Utterly confused about your marketing strategy? No idea what lies ahead? Well, stick all your dollars into your mobile strategy says Saatchi & Saatchi New York’s executive chairman Kevin Roberts.
Roberts – speaking at yesterday’s World Marketing And Sales Forum in Melbourne – told B&T that, big or small, every business needs strong mobile thinking.
“We’re all screen-agers, everybody looks at the screen, people these days are never parted from their mobile; there are now more smartphones on the planet than there are people,” Roberts said.
“Currently people are using mobile in a disgusting obnoxious stupid way because it’s still very new. Mobile will become the biggest platform for advertisers. Already 85 per cent of all the advertising growth at the moment is on mobile.”
Targeting customers via their smartphones is ideal because everybody has one, it’s cheap and most of us can’t go five minutes without checking it, Roberts argued.

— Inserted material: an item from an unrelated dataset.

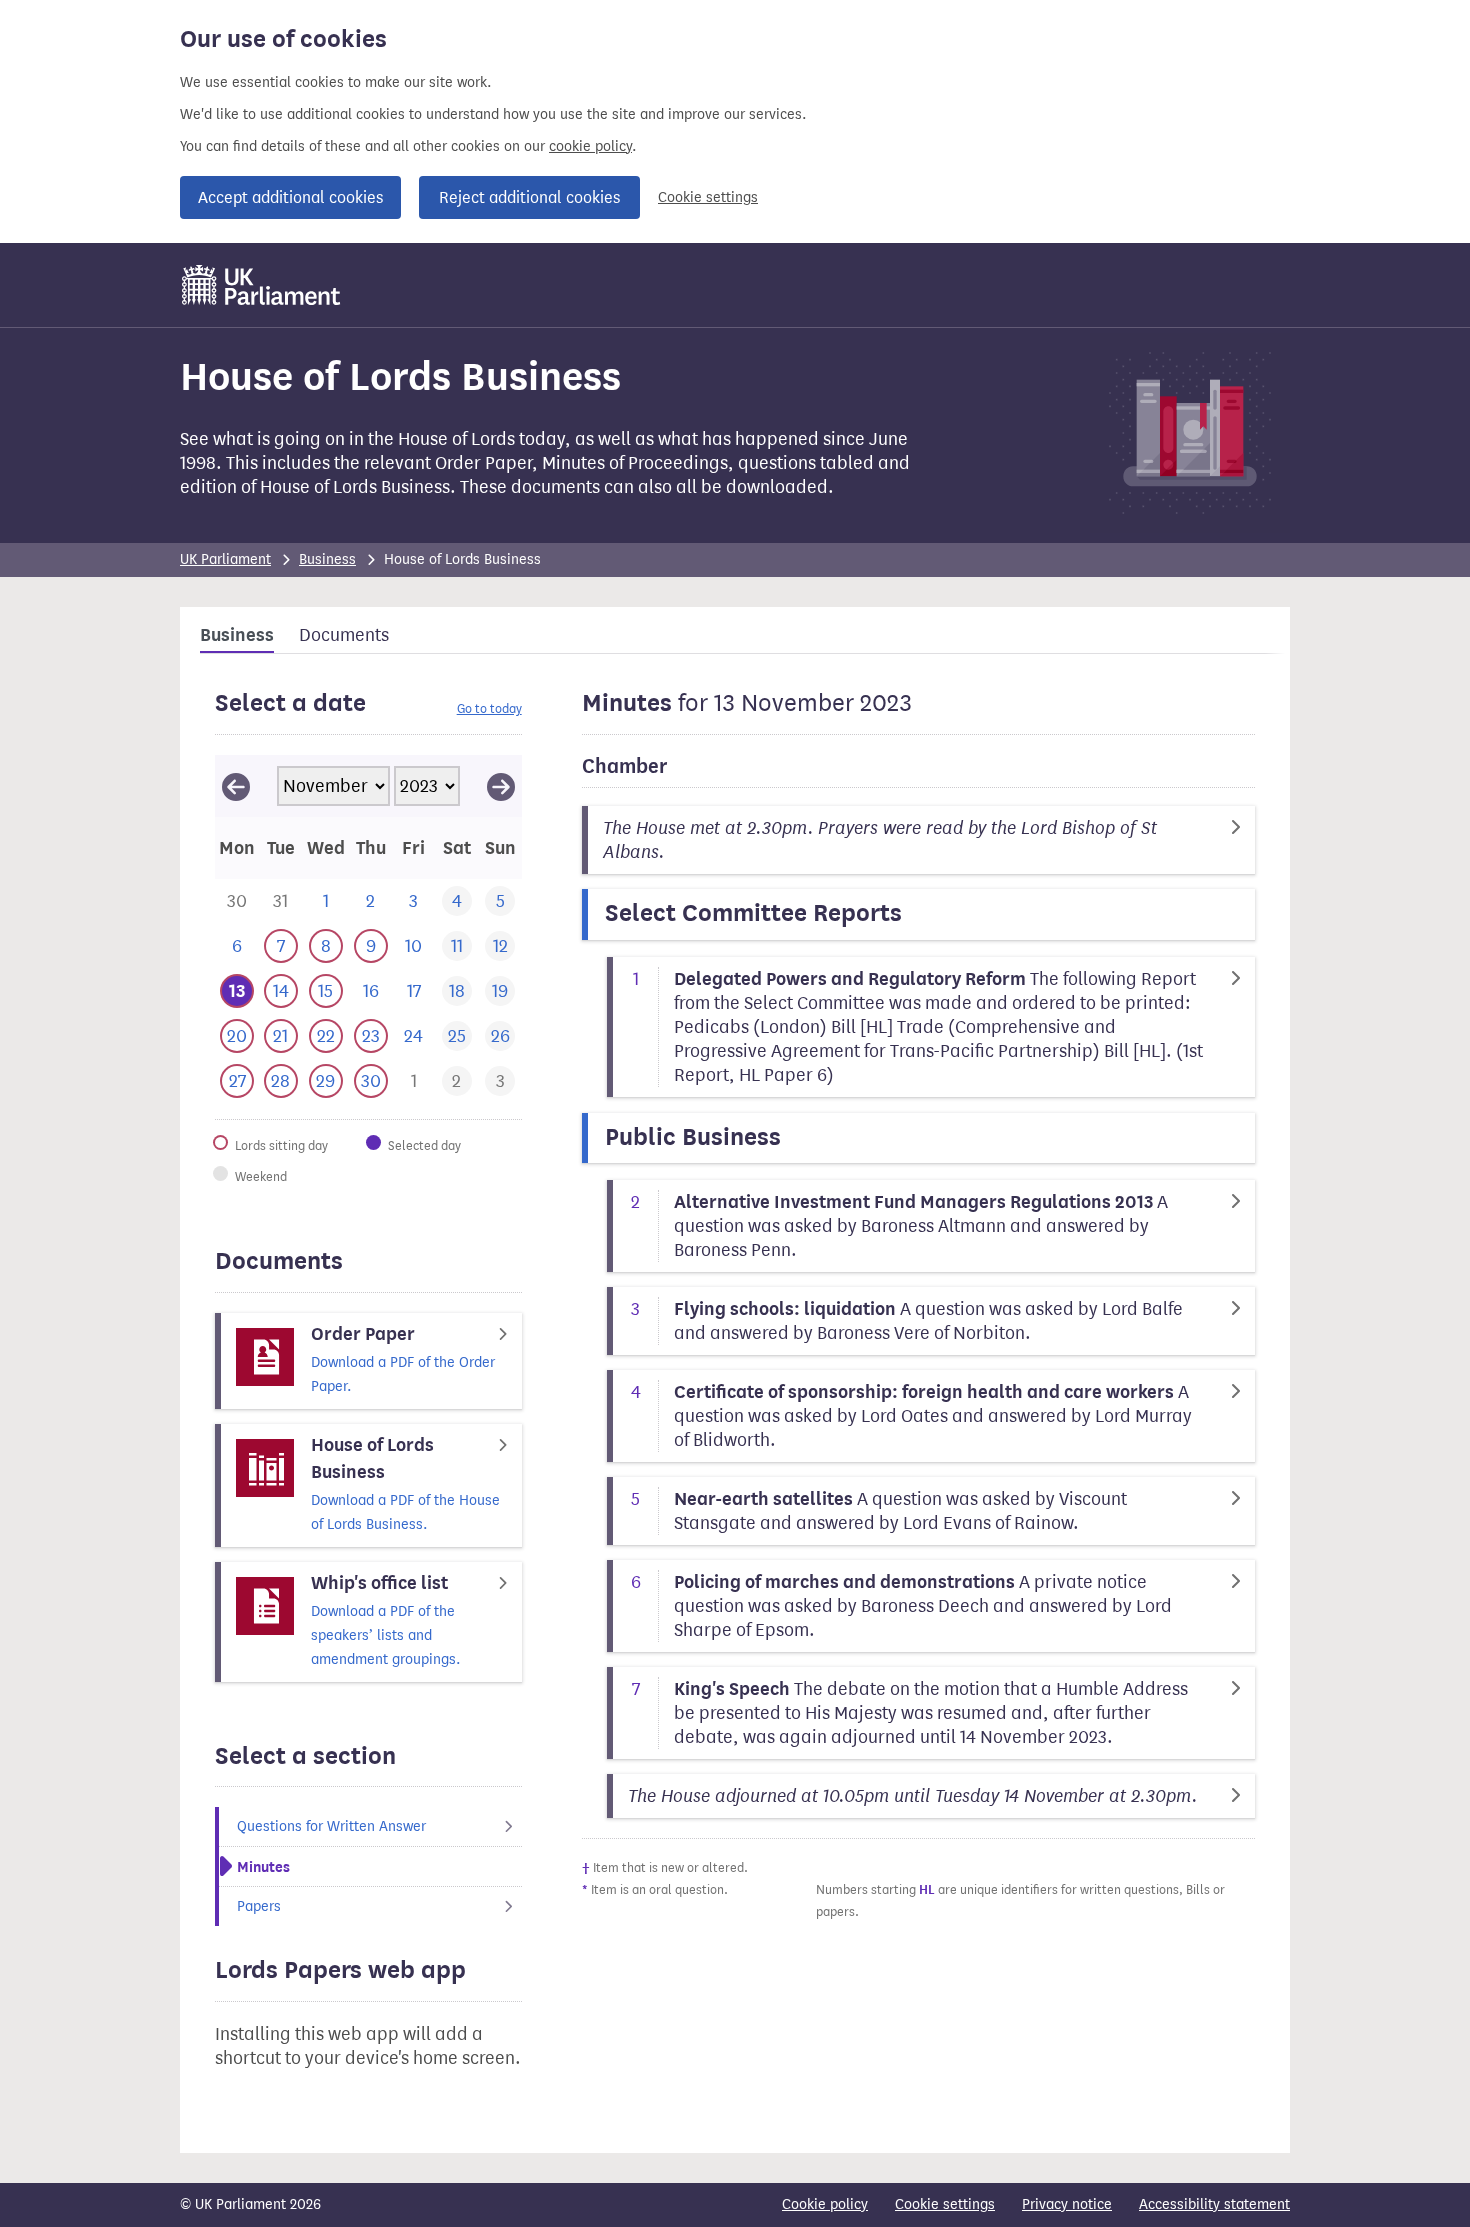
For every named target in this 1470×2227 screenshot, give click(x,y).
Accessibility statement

He believed the world is miniaturising – business, people, politics were becoming increasingly local. Technology had made advertising and content very personalised, very bespoke and very one-on-one. “The days of global multinational business is all over,” he said.
“If you’re a small business with small resources then just target your key prospects and you know for a fact that everyone of them has a mobile and you know for a fact that they’re spending about five hours a day on them or some horrific amount of time. We’re addicted to our mobiles; most people can’t go five minutes without checking it.
“So that makes a great opportunity. It’s now all down to ‘what the hell is my idea?’ We live in the age of ideas and the mobile is merely a platform, it’s merely a distribution vehicle which is very, very good for any small business because it’s not mass medium television and that means mobile gives you this beautiful little vehicle,” Roberts said before warning that “without an idea it is just garbage.”
He concluded: “There’s no magic wand but if you look at mobile as your one medium and then find the idea that is sticky and compelling. But I appreciate that’s easier said than done.”